Apologies if this is too much of an advert, but the recording in question was called Catholic Collection III (not our idea) on Herald AV. I can't make any impartial claims for the quality of the singing, but the Abbey acoustic is wonderful and captured very well.

Posted on: 18 September 2013 by jfritzen

Here is another interesting blog post IMO:

http://recordinghacks.com/arti...e-world-beyond-20khz

Some quotes from Mr Blackmer's article:

Many engineers have been trained to believe that human hearing receives no meaningful input from frequency components above 20kHz. I have read many irate letters from such engineers insisting that information above 20kHz is clearly useless ...

Human hearing is generally, I believe, misunderstood to be primarily a frequency analysis system. The prevalent model of human hearing presumes that auditory perception is based on the brain’s interpretation of the outputs of a frequency analysis system ...

and finally (emphasis by me)

The human hearing system uses waveform as well as frequency to analyze signals. It is important to maintain accurate waveform up to the highest frequency region with accurate reproduction of details down to 5µs to 10µs.

Posted on: 18 September 2013 by Simon-in-Suffolk

IOJifritzen, I am fascinated by your distinction between frequency and wave form. Unless you are talking about a pure sinewave, then all waveforms are made up of a combination of frequencies or if you like sine waves. So the shape of a waveform over a time period is governed by its fundamental frequency and its harmonics. (of sine waves)

And of course our ears and brains do lots of clever things in terms of audio signal processing and spatial analysis. However unless you are talking subsonic the audio frequencies and their harmonics are detected by the audio wave nodes vibrating tiny hairs in our cochlea in from the ear drum. If we can't hear above certain frequencies, ie the nerves in our cochlea cant resolve, then we can't detect that part of the waveform, and so our brains hearing analysis system can't get that input.

Now of course impulses can only be theoretically defined, as they contain an infinite number of frequencies, which of course is impossible. In the real world an impulse is 'filtered' by the response of a system into specific set of frequencies which we may be able to hear.

So I maintain if we can't hear or feel the frequency components of a waveform, then the part of the waveform shape determined by these frequencies is invisible to us. There is nothing stopping our brains imagining missing information to make sense of it, but we are not directly 'hearing' it.

Simon

Posted on: 18 September 2013 by Aleg

S-i-S

what is meant in the article is that people can discern sounds that are only about 6 microseconds apart. According to the article the consequence of this capability is that sample frequency should be above 166 kHz to maintain the transparency of the original sound and avoid sound smearing which was not in the original sound.

it has to do with just the timing aspect and not with sound frequency represented by that number.

the test was done to generate a 7 kHz sound pukse and listen to that through two speakers.

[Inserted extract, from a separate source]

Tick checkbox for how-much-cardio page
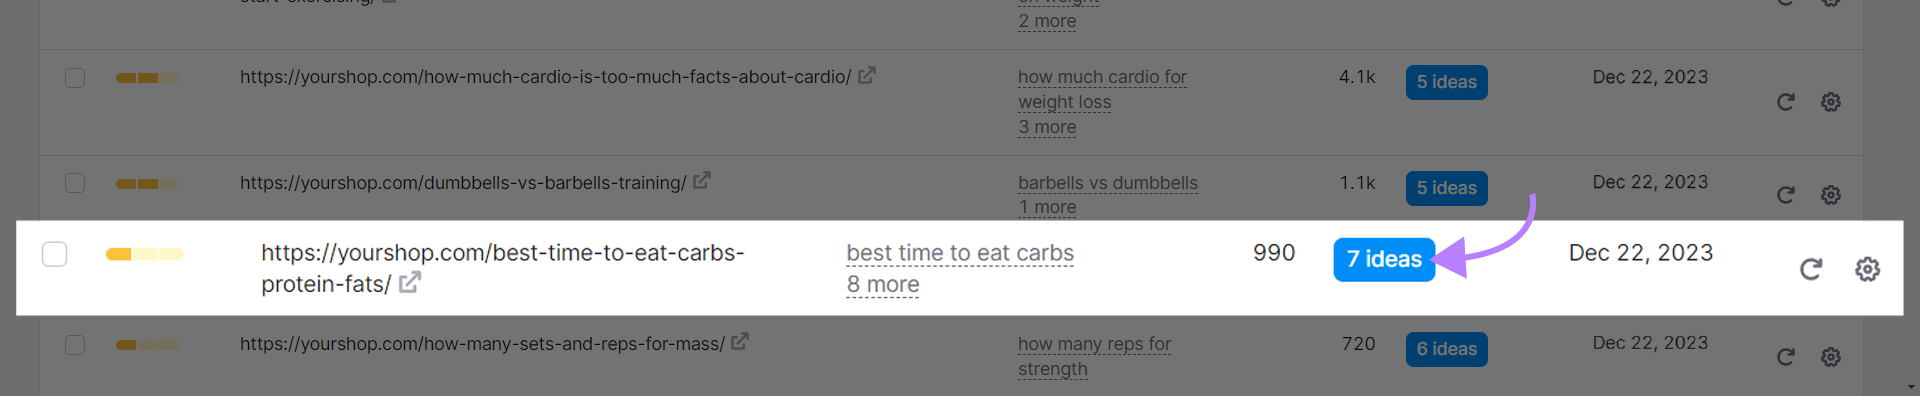pyautogui.click(x=75, y=78)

Then they moved one of the speakers by milimeters at a time and check when the person (doing the test blinded) could differentiate between the sound coming from each speaker.

cheers

Aleg

Posted on: 18 September 2013 by Simon-in-Suffolk

Aleg, unless I have missed it, can you post the link.

Reading your description I wonder if we are not therefore talking about phase differences between our ears.. and indeed that is part of our spatial awareness.. But I suspect that is different to discerning the or 'shape' of the sound which will be determined from its frequency make up.

So yes i can potentially see that phase between two stereo signals requires a high bandwidth recording it in term of their relative timing, as opposed to the harmonic content of the sound itself. Therefore talk of extended bandwidth amplification and tweeters is irrelevant, as we are talking about phase or relative timing difference between the two stereo channels.

Im sure this wouldn't work in mono, as we would be back to my earlier point.

Simon

Posted on: 18 September 2013 by Aleg

S-i-S

it is the previously mentioned article http://www.physics.sc.edu/~kunchur/papers/HIFI-Critic-article-by-George-Foster.pdf

Page 3 paragraph

"Audibility of temporal smearing and time misalignment of acoustic signals (2007)"

cheers

aleg

Posted on: 18 September 2013 by Simon-in-Suffolk

Ta!

Posted on: 18 September 2013 by m0omo0

May I ask a very dumb question, as I've not researched the subject and it is not my field at all, but is the whole sound reproduction chain able to preserve -- or even acquire in the first place -- such 5-6 microseconds transients ?

I have no doubt about the digital part, but how about the analog and electro-mechanical parts ? Is a professional microphone able to catch that, and is a loudspeaker driver fast enough ? And what does it mean for the whole chain of analog electronics components and analog signal processing in between ? (I guess that at least some components are able to deal with 167 kHz electrical variations, otherwise we wouldn't ever have had analog radio, but it's a special case for specialized parts in the tuner.)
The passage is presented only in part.